Bastogne-Valkenburg | 161,1 km 2387 hm
‘Pang!’ Voor de laatste keer klinkt het mondelinge startschot. De slotetappe door de Ardennen via het Drielandenpunt naar Valkenburg is begonnen. Ik zit met gemengde gevoelens op mijn fiets. Ik heb zin in deze rit, maar straks is dit Wielerbusavontuur voorbij. Ook mijn lijf is verdeeld. Mijn rechterzitbot geeft duidelijk te kennen toe te zijn aan een paar dagen niet urenlang op een zadel, terwijl mijn benen niets liever willen dan trappen.

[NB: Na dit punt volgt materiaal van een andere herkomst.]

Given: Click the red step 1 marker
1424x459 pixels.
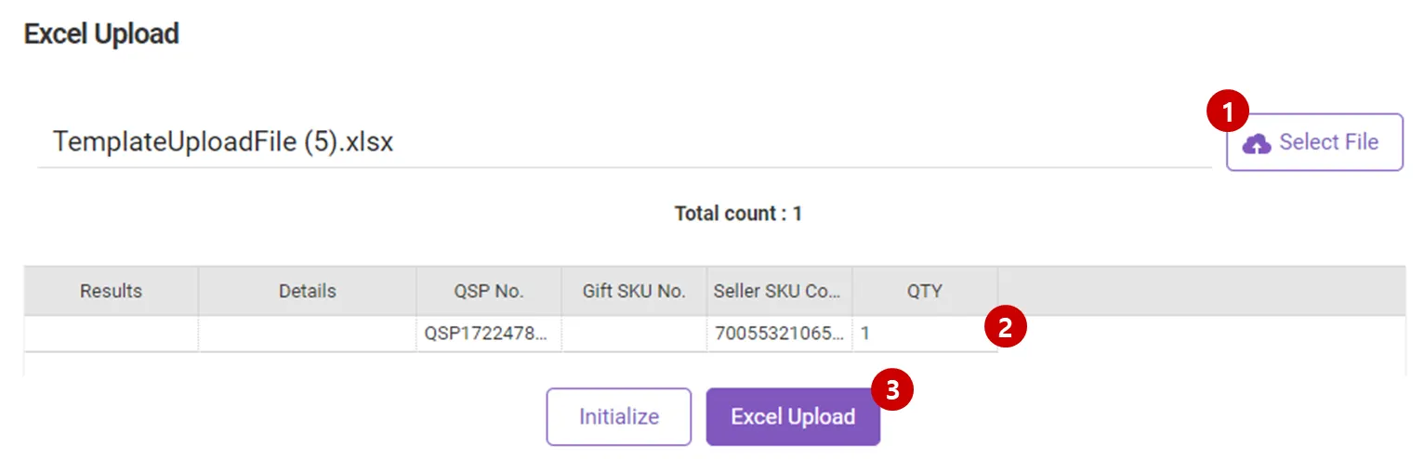Looking at the screenshot, I should pyautogui.click(x=1227, y=113).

In een vrijwel compleet peloton verlaten we via een tot fietspad omgebouwde spoorlijn een druilerig Bastogne. Bij de eerste klimmetjes valt de groep uit elkaar. Samen met Diana weet ik aan te klampen bij een man of tien, maar we merken dat we telkens als het omhoog gaat een gaatje moeten laten vallen, dat we al afdalend weer dichten. Deze positie ‘aan het elastiek’ is tamelijk uitputtend. Ik hoop dat we dit volhouden tot de weg, die ik ooit tot de ‘Salm Express’ heb gedoopt: een grote weg, die kilometers vals plat afdaalt langs de rivier de Salm tot bij de voet van de Côte de Wanne, alwaar in Luik-Bastenaken-Luik het serieuze ‘Ardennenoffensief’ begint. Dat halen we net niet, maar eenmaal aangekomen op de Salm Express komen we toch terug bij de groep.

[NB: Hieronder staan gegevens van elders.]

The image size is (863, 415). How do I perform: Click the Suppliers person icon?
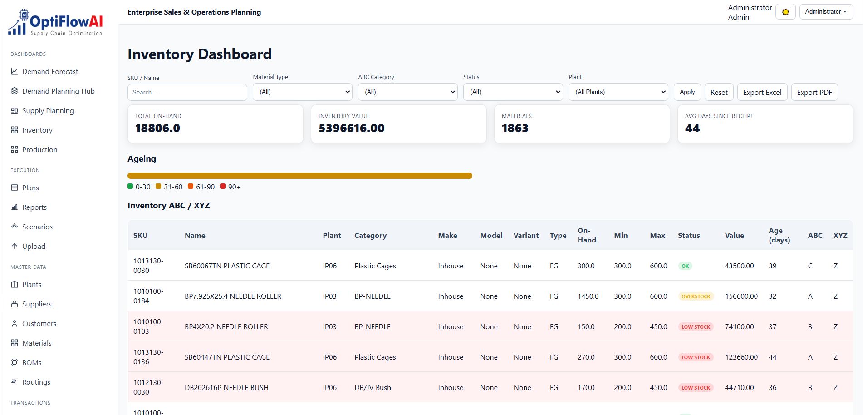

Het gedruppel gaat over in serieus regenen. Voor het eerst in deze etappekoers is de regen echt koud. Ik moet me goed concentreren, aangezien zowel het zicht als het wegdek erg slecht zijn. Een bijna-valpartij in de groep loopt goed af doordat er alert de berm in gestuurd wordt. Verrassend snel daarna draaien we bij het kerkje naar rechts richting Wanne. Ik kan nog net naar Diana roepen: “Schakelen!” want ik weet dat de klim meteen steil is. De regen gaat over in een natte neveligheid, die de omgeving mistroostig maakt en tegelijkertijd hult in een mystieke rust, die ik al harkend bij 12 procent enorm zit te waarderen.

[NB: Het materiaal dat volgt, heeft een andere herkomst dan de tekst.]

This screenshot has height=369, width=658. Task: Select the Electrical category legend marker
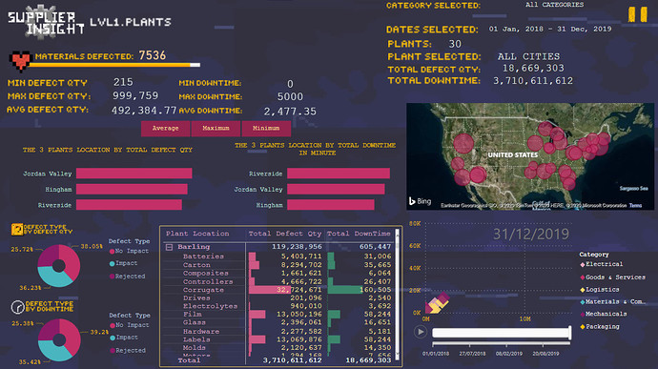[x=583, y=264]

De kletsnatte afdaling naar Stavelot vind ik verschrikkelijk. Bij een droog wegdek roept deze lastige smalle weg met onoverzichtelijke steile bochten al visioenen van ambulances bij me op uit de diverse toerversies van Luik-Bastenaken-Luik, maar onder deze omstandigheden moet ik wel heel hard zingen om me een beetje te ontspannen. Alsof het nog niet eng genoeg is doen ze er bij wijze van bonus tegen het einde van de afdaling een wegopbreking bij, een van de vele die we die dag zullen tegenkomen. We komen gelukkig allemaal heel beneden en via een vies steil rotklimmetje over gladde kasseien klauteren we Stavelot uit. In de buurt van Côte de la Vecquée krijgen we opnieuw wat koud water over ons heen. Ardennen zijn aanmerkelijk leuker bij droog weer.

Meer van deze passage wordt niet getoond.